This page contains a comprehensive list of common smart contract security vulnerabilities, compiled from various sources. We use it as our reference list for security audits. In this page we only include basic information. Follow the links given in each section for more information.

Integer Arithmetic

Neither the EVM nor Solidity provide builtin error reporting for arithmetic overflow/underflow. Consequently, applications need to check for these cases themselves. Furthermore, one cannot make the (seemingly reasonable) assumption that x != -x, because of this case.

Floating Point Arithmetic

Fixed point numbers are not yet fully supported by solidity. User implementations may contain errors.

Reentrancy

When a contract calls an external function, that external function may itself call the calling function. This can have unexpected effects. To prevent this sort of attack, a contract can implement a lock in storage that prevents re-entrant calls.

Access Control

There are a number of common mistakes relating to access control.

Default Visibility

The default visibility for Solidity functions is public. Developers may forget to specify the visibility for a function that is intended to be private, leading to possible vulnerabilities.

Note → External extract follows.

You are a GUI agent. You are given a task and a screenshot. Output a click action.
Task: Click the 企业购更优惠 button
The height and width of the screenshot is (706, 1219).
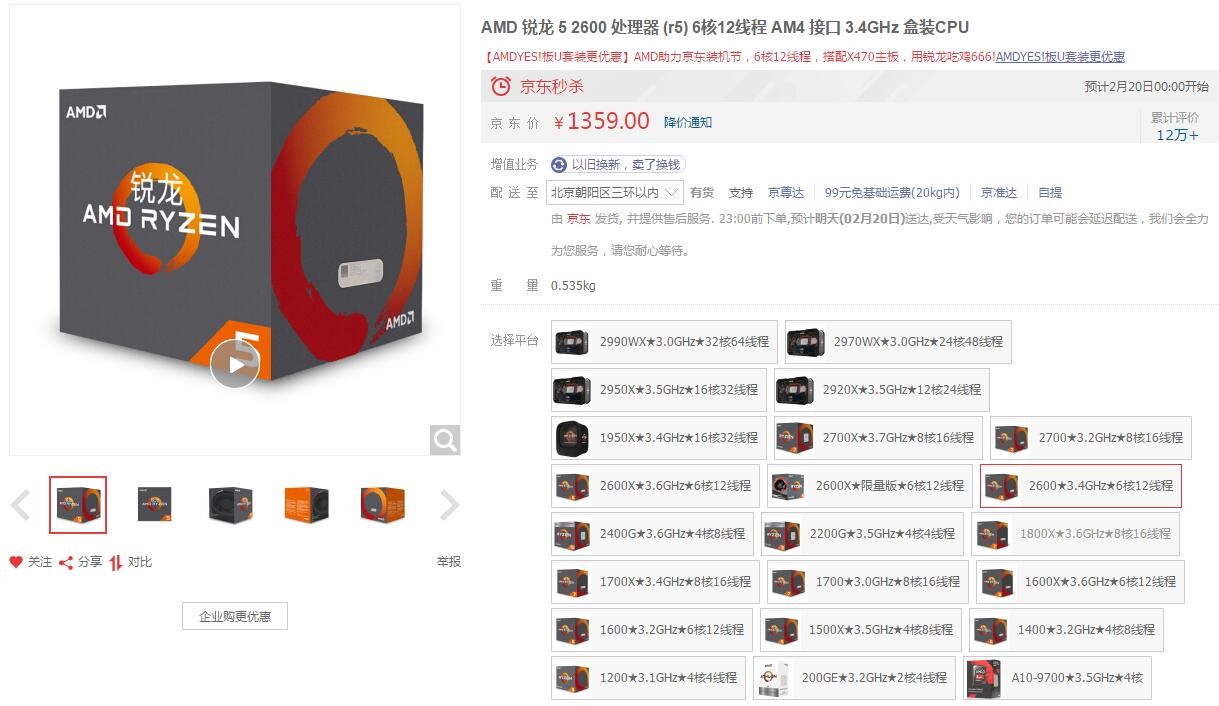(235, 616)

Authentication With tx.origin

Solidity has a global variable, tx.origin, which returns the address of the account that originally sent the call. Using this variable for authentication leaves the contract vulnerable to a phishing-like attack.

Signature Verification

If a smart contract system implements its own signature verification scheme, it may contain vulnerabilities.

Unprotected Functions

Contracts may implement other (more complex) forms of access control themselves. Errors in this code can lead to functions that should be private being accessible by an attacker. In particular, one should always check that any selfdestruct calls and ether withdrawals can only be made by those who are intented to be able to.

Code Injection via delegatecall

Solidity allows calling external contracts via the DELEGATECALL opcode, which executes the code of an external contract in the persistent context of the present contract. Certain contracts perform DELEGATECALL calls using user-provided call data, which can effectively give full control to an attacker.

Signature Replay Attacks

If a smart contract system performs any sort of signature verification, it may be vulnerable to signature replay attacks. (Keep in mind that any signature sent to a contract via calldata will be publicly available.) Keeping track of processed signatures in storage is a simple way to prevent such attacks. Furthermore, in some cases, signatures may be malleable, i.e. an attacker may be able to modify them (so that they may be replayed) without destroying their validity.

Unchecked External Calls

In Solidity, there are multiple ways to call an external contract and send ether. The function transfer reverts if the transfer fails. However, the functions call and send return false. Programmers may mistakenly expect call and send to revert, and fail to check for their return value.

Insufficient Gas Attacks

If a function makes a call to an external subroutine with call, an attacker may be able to cause the function to only partially execute by sending a (precise) insufficient amount of gas.

DOS

This is a broad category of attacks where an attacker may render a contract inoperable, temporarily or permanently.

Unexpected Revert

An attacker may be able to exploit the fact that transfer (alternatively require(addr.send(amount))) reverts on failure to prevent a function from ever completing execution.

Block Gas Limit

In cases where the users of a system can manipulate how much computation (gas) is necessary for the execution of some function, it may be possible to DOS the system by causing the required gas to exceed the block gas limit. This is often the case in systems that loop over an array or mapping that can be enlarged by users at little cost.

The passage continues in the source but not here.